─── SELECTION
Across the eleven previous cycles of the NYTS, the school participation has averaged 84.7%, with a low of 72.5%. Student participation has averaged 82.8% with a low of 87.4%. Historical participation rates at both school and student levels, which guide the sampling design and sample sizes, are summarized in Exhibit 2-5. The combined or overall response rate averages 76.2%.

In calculating the sample sizes for the 2017 NYTS, we conservatively assume a combined rate (student x school) of 72%.

The NYTS sample size calculations are premised on the following assumptions:

The main structure of the sampling design will be consistent with the design used to draw the sample for prior cycles of the NYTS.
The selection of a minimum of one SSU at the high school level and one SSU at the middle school level within each PSU. Some PSUs are selected to provide up to four extra schools (due to school linking and multiple sample hits for very large PSUs).
SSUs with at least 56 students per grade are considered large, and those among the others with at least 28 students per grade are considered medium; otherwise they are considered small.
On average, each selected class will include 28 students (on the basis of historical averages).
For SSUs classified as large schools and high minority (those with higher concentrations of non-Hispanic black students), we will sample double the amount of students by sampling eight classes instead of four.
A 72% overall response rate (based on historical averages) calculated as the product of the school and student response rate.

Exhibit 2-5: Historical Summary of NYTS Participation Rates

YEAR	School Participation	Student Participation	Overall
1999	90.3%	93.2%	84.2%
2000	90.0%	93.4%	84.1%
2002	83.1%	90.6%	75.3%
2004	92.7%	87.9%	81.5%
2006	91.6%	87.6%	80.2%
2009	92.3%	91.9%	84.8%
2011	83.2%	88.0%	73.2%
2012	80.3%	91.7%	73.6%
2013	75.4%	90.7%	68.4%
2014	80.2%	91.4%	73.3%
2015	72.5%	87.4%	63.4%
^{Average over all previous cycles}	84.7%	90.0%	76.2%

The NYTS sample size calculations are premised on the following assumptions:

The main structure of the sampling design will be consistent with the design used to draw the sample for prior cycles of the NYTS.
The selection of a minimum of one SSU at the high school level and one SSU at the middle school level within each PSU. Some PSUs are selected to provide up to four extra schools (due to school linking and multiple sample hits for very large PSUs).
SSUs with at least 56 students per grade are considered large, and those among the others with at least 28 students per grade are considered medium; otherwise they are considered small.
On average, each selected class will include 28 students (on the basis of historical averages).
For SSUs classified as large schools and high minority (those with higher concentrations of non-Hispanic black students), we will sample double the amount of students by sampling eight classes instead of four.
A 72% overall response rate (based on historical averages) calculated as the product of the school and student response rate.
──────
─── PROVIDED RECORDS
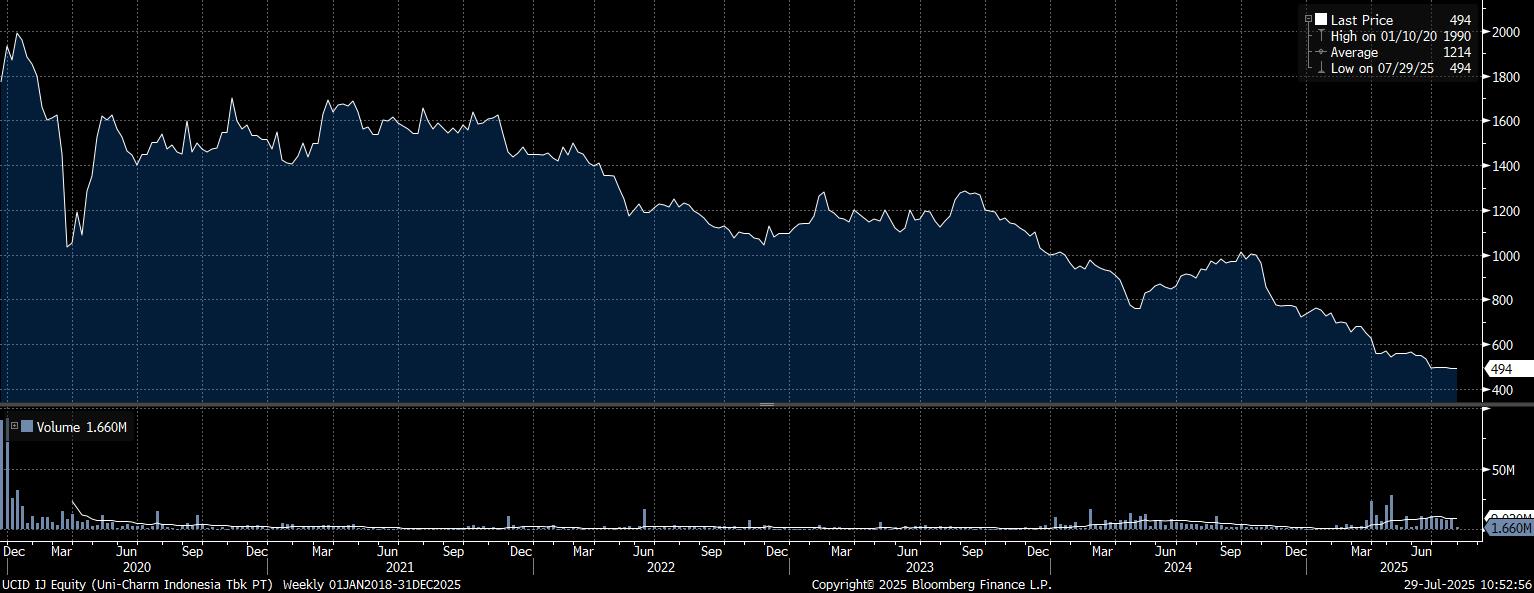Select the 2024 year label on time axis
This screenshot has height=593, width=1534.
[1176, 567]
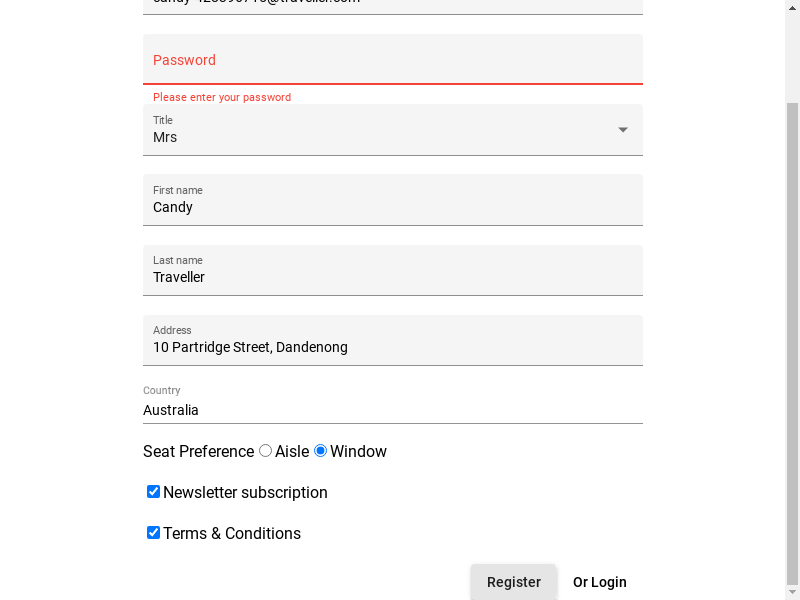Click the Or Login link
The width and height of the screenshot is (800, 600).
[x=600, y=582]
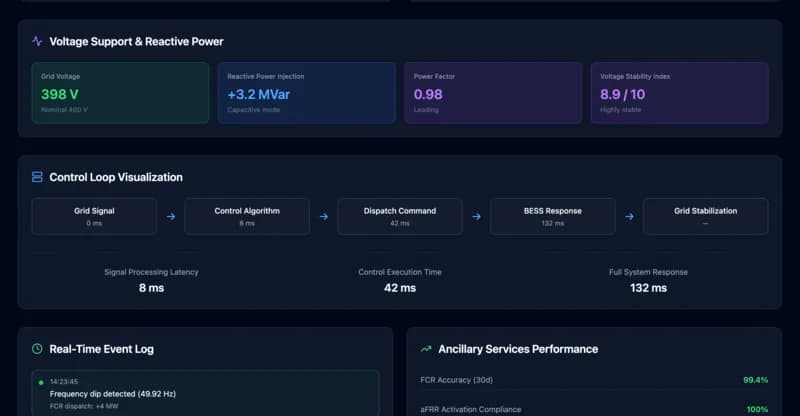Open the Reactive Power Injection card
This screenshot has height=416, width=800.
point(306,93)
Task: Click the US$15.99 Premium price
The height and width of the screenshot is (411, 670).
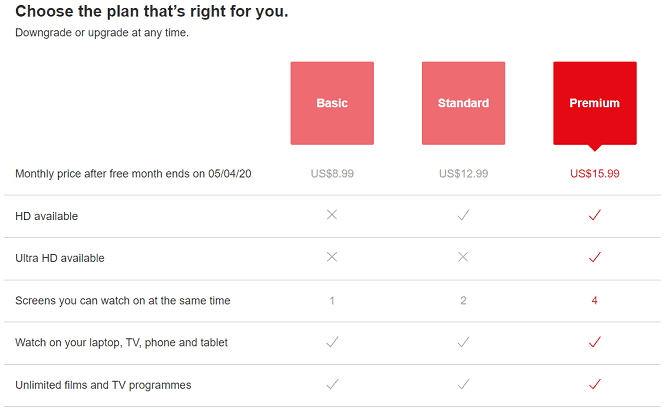Action: pos(594,174)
──────
In the NYTS sampling passage above, copy out word for word the part from "Across the eleven" up to and including "rate averages 76.2%.".

Across the eleven previous cycles of the NYTS, the school participation has averaged 84.7%, with a low of 72.5%. Student participation has averaged 82.8% with a low of 87.4%. Historical participation rates at both school and student levels, which guide the sampling design and sample sizes, are summarized in Exhibit 2-5. The combined or overall response rate averages 76.2%.